Both switches will be configured as switch independent teams with dynamic as the load balancing algorithm.
Side note
I know this configuration is not on par with what you have been reading on many blogs because of the “performance penalty” induced by the use of VMQ on the management OS vNICs. The CPU core assigned to the Queue forms the processing bottleneck which is why you cannot reach more than approximately 5,4Gbps. I can tell you from experience and a lot of testing that I do NOT see these penalties actually to exist. At least not as dramatically as commonly described. In my environment I am perfectly able to Live Migrate with nearly the full 10Gbps potential over a vNIC with VMQ enabled. 20Gbps when simultaneously migrating in and out. I’ve verified my results with other environments and Marc van Eijk also tested from a VM’s perspective with results better than he expected after I discussed my findings with him. My only hope now is that Microsoft will introduce vRSS for management OS vNICs in vNEXT so I can spread the CPU cycles across multiple cores resulting in a better balanced system. If you would like to know more about my experiences or if you want to discuss your own experiences about this subject, please feel free to contact me.

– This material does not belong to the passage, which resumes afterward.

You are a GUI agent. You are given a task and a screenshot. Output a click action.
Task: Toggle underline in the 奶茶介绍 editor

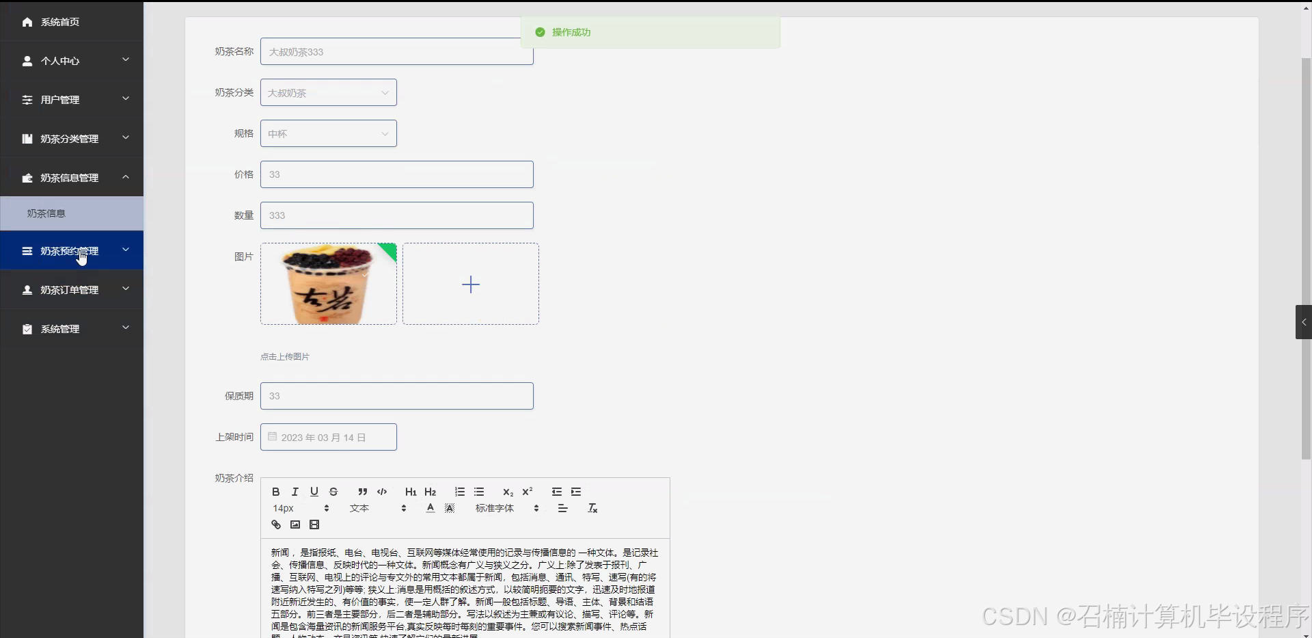point(314,492)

The bare metal post-deployment process for each environment (production and test) will differ in uplink port profiles used by the VM Switch.
In this case Emulex I/O cards are used and will be utilized with Fibre Channel over Ethernet (FCoE) host bus adapters (HBAs). N-Port ID Virtualization (NPIV) must be enabled as part of the deployment process to allow the HBAs to be used with virtual fibre channel switches. The virtual fibre channel switches will be implemented as part of this solution as well.
Additionally, the VMQ indirection table will be configured with some other advanced NIC settings like Jumbo frames.
A sort of network startup order exist when fully converged networking is used. When a host powers on the following network devices are brought online sequentially:
- Physical NICs
- NetLBFO Multiplexor NIC
- vNIC
For every step in this sequence, the TCP/IP stack and configuration of that NIC becomes active, which can result in DHCP leases and dynamic DNS updates you do not want! As part of the process we will implement a fix for this behavior.
There are many more tasks which could be executed (e.g. install SCOM and SCCM agent), but remember I compiled this blog to give you some handles on how to utilize this method, not to give you an end-to-end solution.
That’s it for the first blog post. Hope you have got a clear view on what we are trying to achieve here and why we want to automate this all. Just imagine doing all this all by hand for 16, 32, 128 or more blades with identical setups. The margin of manual introduced errors is just too great, not to mention the lost man hours which could be spend on other tasks. Also when you have this automation in place, you can expand it to fully automate re-deployment as well. No need to repair your host, just evacuate all running workloads from it and push a button!